One critical factor is the equity gap that many UK startups encounter. It’s a well understood phenomenon that most startups face funding challenges early in their life, particularly between the development of an idea and the creation of a business plan.

However, this is not the only funding gap that exists. CMBOR revealed the existence of a second funding gap that opens up once these startups begin to expand, particularly among knowledge or technology-based companies.

Over half the businesses started in 2013 had disappeared by 2018

Venture capital investors find these kinds of businesses difficult to understand. Some consist of intangible assets, like an app or website, making their value hard to calculate. Others are highly innovative and use a business model unlike anything else in the market. There are also businesses with long development paths, meaning their potential profitability won’t be apparent for some time.

Combined, all these factors make these new kinds of businesses difficult to value by conventional measures. Venture capital investors, who need to make careful decisions about where to allocate their money, simply couldn’t calculate their value, and instead focussed on more traditional businesses. This second funding gap was calculated to be £500 million per annum, potentially leaving these particular startups well behind their peers.

State aid funding

Professor Wright’s research through CMBOR was the basis of the UK obtaining state aid clearance from the European Union Commission to help fill this gap. This imbalance in the private equity market, and the research proving its existence, played a significant role in the European Union’s decision to extend state aid funding to the UK’s Enterprise Investment Scheme and Venture Capital Trust Scheme. Combined, this funding doubled the amount of money companies could raise under these schemes from £5–10 million.

But ultimately, this is just a small part of the legacy left by Professor Wright’s work.

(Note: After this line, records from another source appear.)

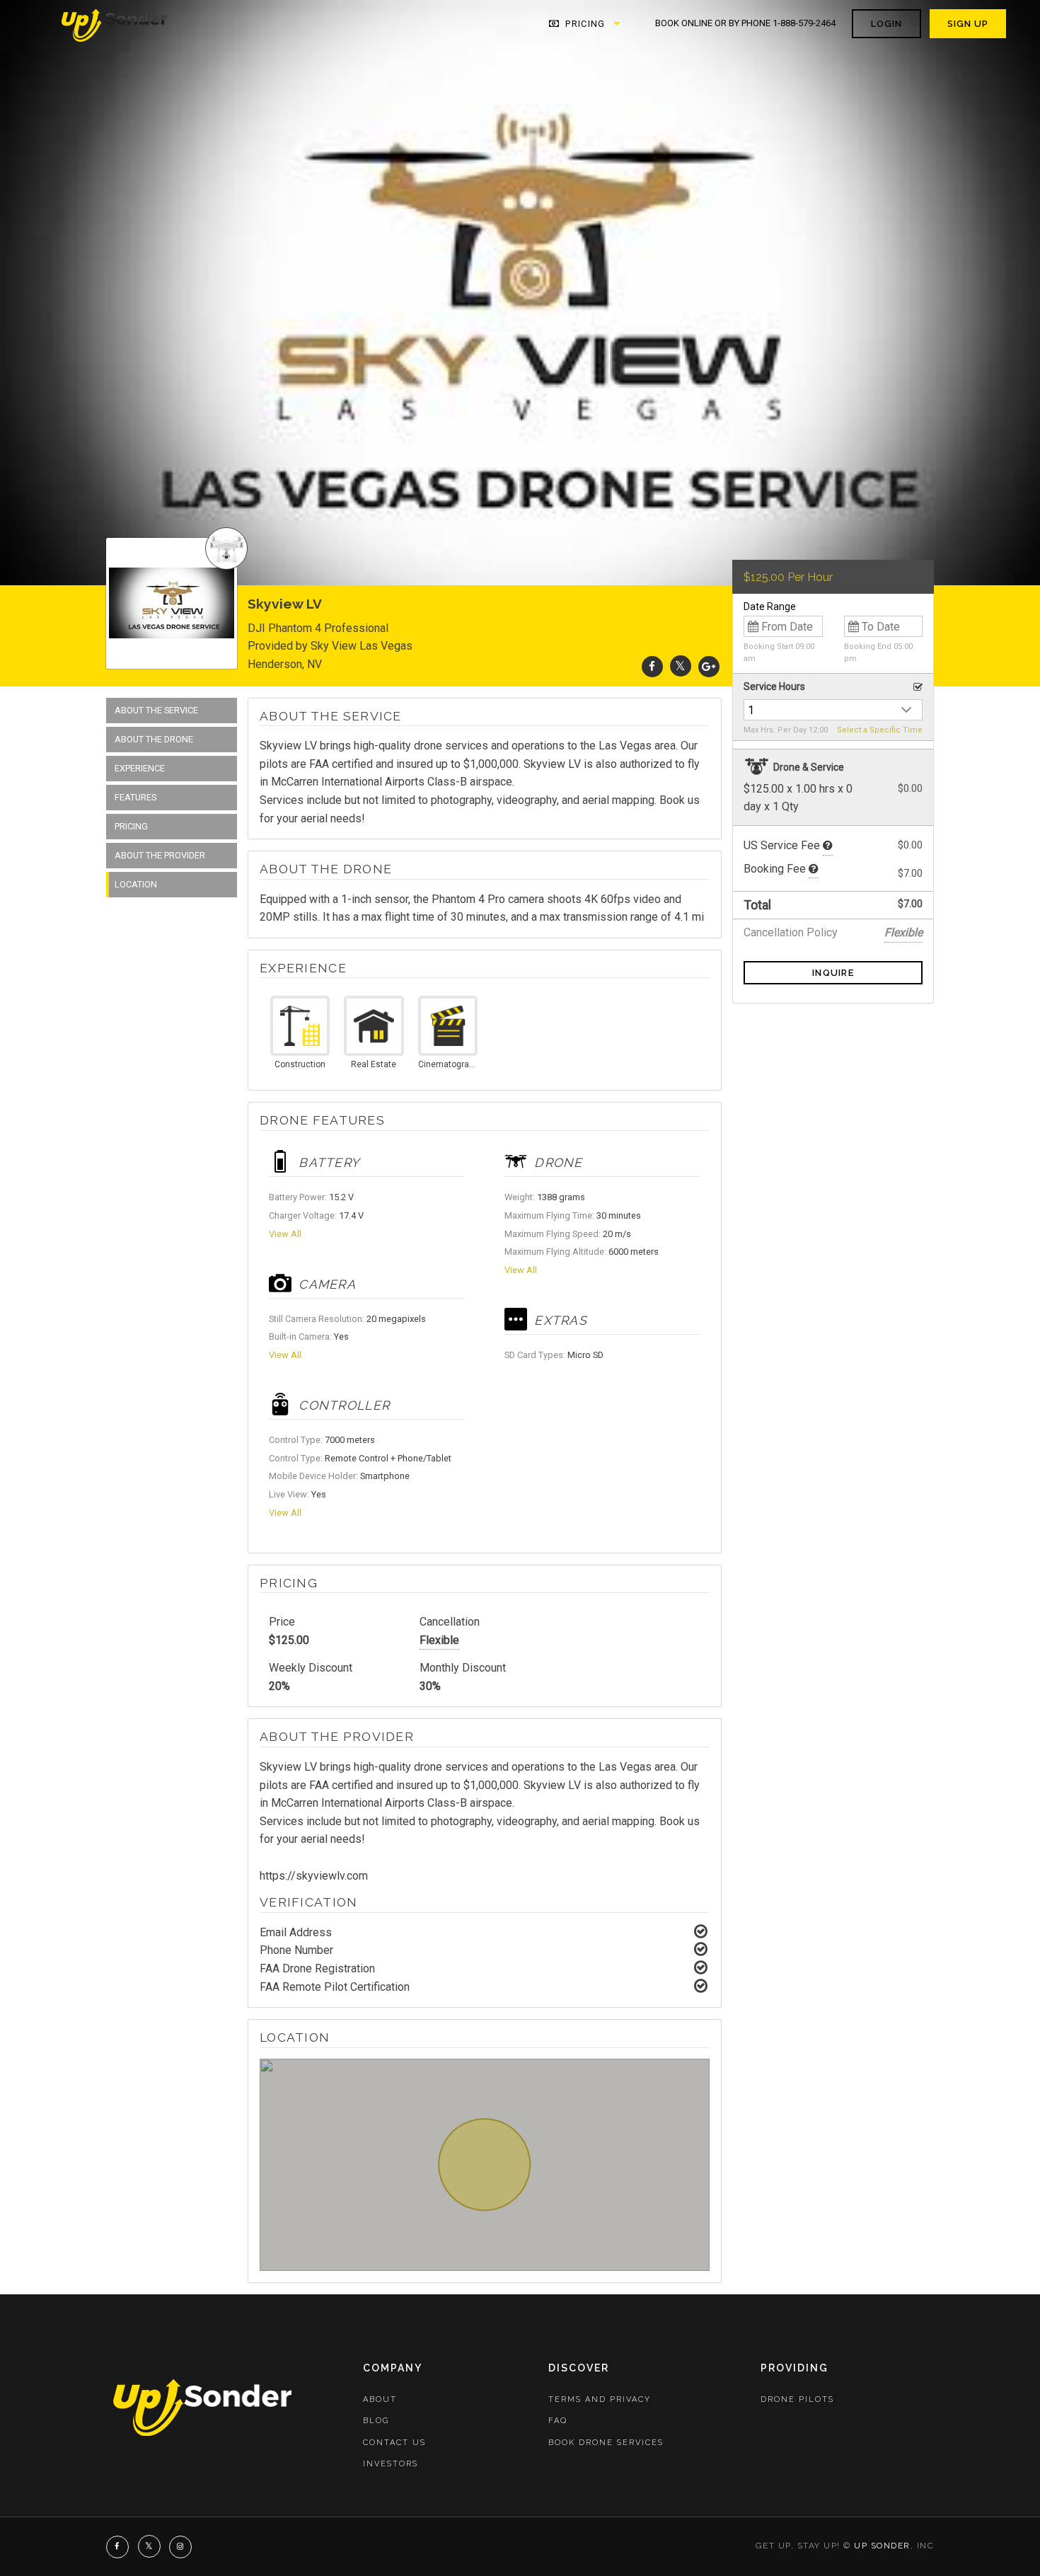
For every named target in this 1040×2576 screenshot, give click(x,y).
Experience (140, 768)
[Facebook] (652, 666)
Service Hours (774, 686)
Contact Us (394, 2442)
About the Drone (154, 739)
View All (285, 1234)
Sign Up (967, 23)
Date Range (770, 606)
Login (886, 23)
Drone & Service (807, 767)
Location (136, 884)
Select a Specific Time (880, 730)
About (380, 2399)
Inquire (833, 972)
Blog (376, 2420)
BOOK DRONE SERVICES (606, 2442)
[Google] (709, 666)
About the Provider (160, 855)
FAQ (557, 2420)
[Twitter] (680, 666)
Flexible (439, 1640)
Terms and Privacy (599, 2399)
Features (135, 797)
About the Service (156, 710)
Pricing (583, 23)
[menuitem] (115, 24)
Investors (390, 2463)
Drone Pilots (797, 2399)
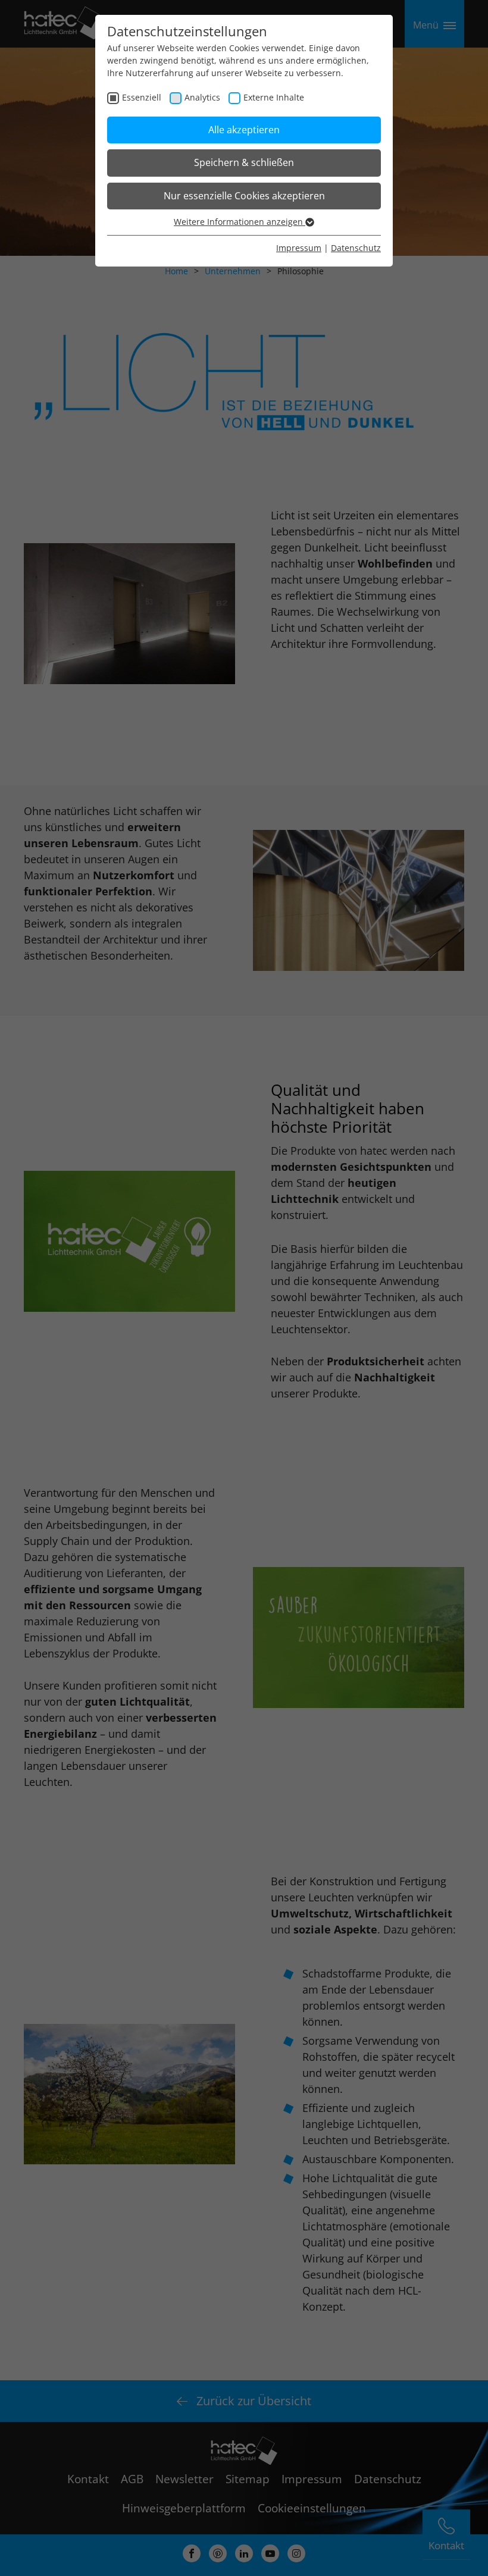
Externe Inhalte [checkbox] (273, 97)
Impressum (298, 247)
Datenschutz (356, 247)
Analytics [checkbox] (202, 97)
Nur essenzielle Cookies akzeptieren (244, 195)
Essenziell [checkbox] (141, 97)
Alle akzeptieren (244, 129)
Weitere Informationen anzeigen (239, 221)
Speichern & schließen (244, 162)
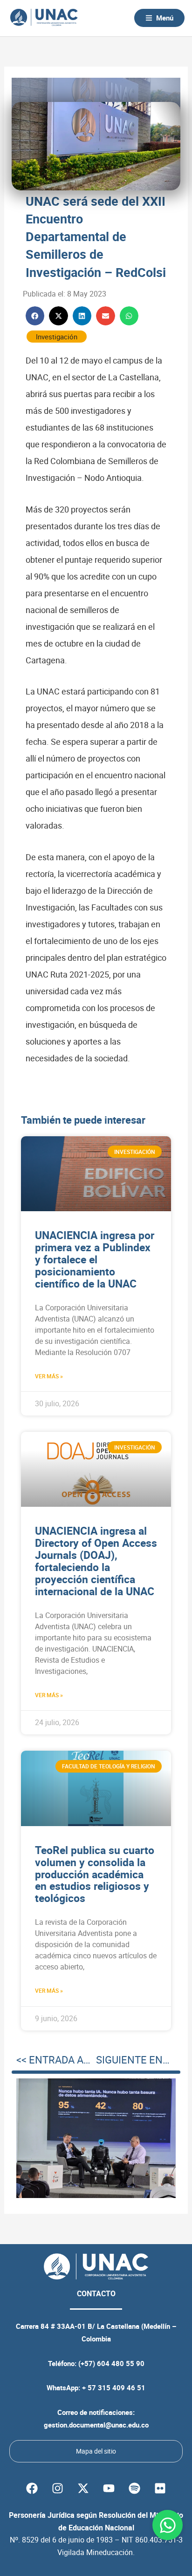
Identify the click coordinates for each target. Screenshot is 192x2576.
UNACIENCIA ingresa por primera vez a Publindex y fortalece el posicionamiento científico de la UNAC (94, 1259)
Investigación (56, 336)
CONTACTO (96, 2293)
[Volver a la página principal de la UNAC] (43, 18)
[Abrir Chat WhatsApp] (167, 2525)
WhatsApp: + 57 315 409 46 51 (96, 2387)
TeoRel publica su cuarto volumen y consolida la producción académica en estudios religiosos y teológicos (94, 1874)
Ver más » (49, 1376)
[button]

“As his work underpinned much UK government policy designed to increase equity investment, under both Conservative and Labour administrations, it is difficult to overestimate the importance of his work to both private equity and the wider business community,” David Petrie, Head of Corporate Finance at Institute of Charted Accountants in England and Wales, wrote at the time of his passing. Businesses will be feeling the benefits of his work for years to come.